### Data records

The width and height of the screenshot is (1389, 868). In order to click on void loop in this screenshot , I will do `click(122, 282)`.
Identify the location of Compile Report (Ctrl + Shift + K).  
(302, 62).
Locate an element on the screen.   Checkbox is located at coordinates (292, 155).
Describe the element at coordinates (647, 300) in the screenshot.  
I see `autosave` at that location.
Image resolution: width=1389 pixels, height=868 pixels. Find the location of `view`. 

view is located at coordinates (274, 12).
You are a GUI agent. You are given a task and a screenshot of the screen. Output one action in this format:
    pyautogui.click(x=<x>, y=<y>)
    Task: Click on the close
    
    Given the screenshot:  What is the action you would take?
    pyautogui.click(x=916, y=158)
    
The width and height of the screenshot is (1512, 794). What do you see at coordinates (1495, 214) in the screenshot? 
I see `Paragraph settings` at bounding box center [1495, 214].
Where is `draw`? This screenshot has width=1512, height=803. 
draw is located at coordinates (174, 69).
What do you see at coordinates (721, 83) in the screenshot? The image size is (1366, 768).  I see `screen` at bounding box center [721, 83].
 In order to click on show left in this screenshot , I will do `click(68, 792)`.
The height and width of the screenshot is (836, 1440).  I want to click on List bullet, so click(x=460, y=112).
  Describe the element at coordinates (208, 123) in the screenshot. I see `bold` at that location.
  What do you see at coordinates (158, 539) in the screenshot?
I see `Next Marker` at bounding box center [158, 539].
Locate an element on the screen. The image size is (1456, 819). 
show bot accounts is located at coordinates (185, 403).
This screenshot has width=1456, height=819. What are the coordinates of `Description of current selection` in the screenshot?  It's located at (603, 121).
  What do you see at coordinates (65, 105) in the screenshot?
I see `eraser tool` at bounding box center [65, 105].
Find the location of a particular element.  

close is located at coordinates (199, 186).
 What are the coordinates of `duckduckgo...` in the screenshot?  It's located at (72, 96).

### Objective
Can you output the lines above, from the first one through the line containing "What do you see at coordinates (721, 83)", reproducing each exactly and including both of those lines?

### Reply
The width and height of the screenshot is (1389, 868). In order to click on void loop in this screenshot , I will do `click(122, 282)`.
Identify the location of Compile Report (Ctrl + Shift + K).  
(302, 62).
Locate an element on the screen.   Checkbox is located at coordinates (292, 155).
Describe the element at coordinates (647, 300) in the screenshot.  
I see `autosave` at that location.
Image resolution: width=1389 pixels, height=868 pixels. Find the location of `view`. 

view is located at coordinates (274, 12).
You are a GUI agent. You are given a task and a screenshot of the screen. Output one action in this format:
    pyautogui.click(x=<x>, y=<y>)
    Task: Click on the close
    
    Given the screenshot:  What is the action you would take?
    pyautogui.click(x=916, y=158)
    
The width and height of the screenshot is (1512, 794). What do you see at coordinates (1495, 214) in the screenshot? 
I see `Paragraph settings` at bounding box center [1495, 214].
Where is `draw`? This screenshot has width=1512, height=803. 
draw is located at coordinates (174, 69).
What do you see at coordinates (721, 83) in the screenshot? The image size is (1366, 768).  I see `screen` at bounding box center [721, 83].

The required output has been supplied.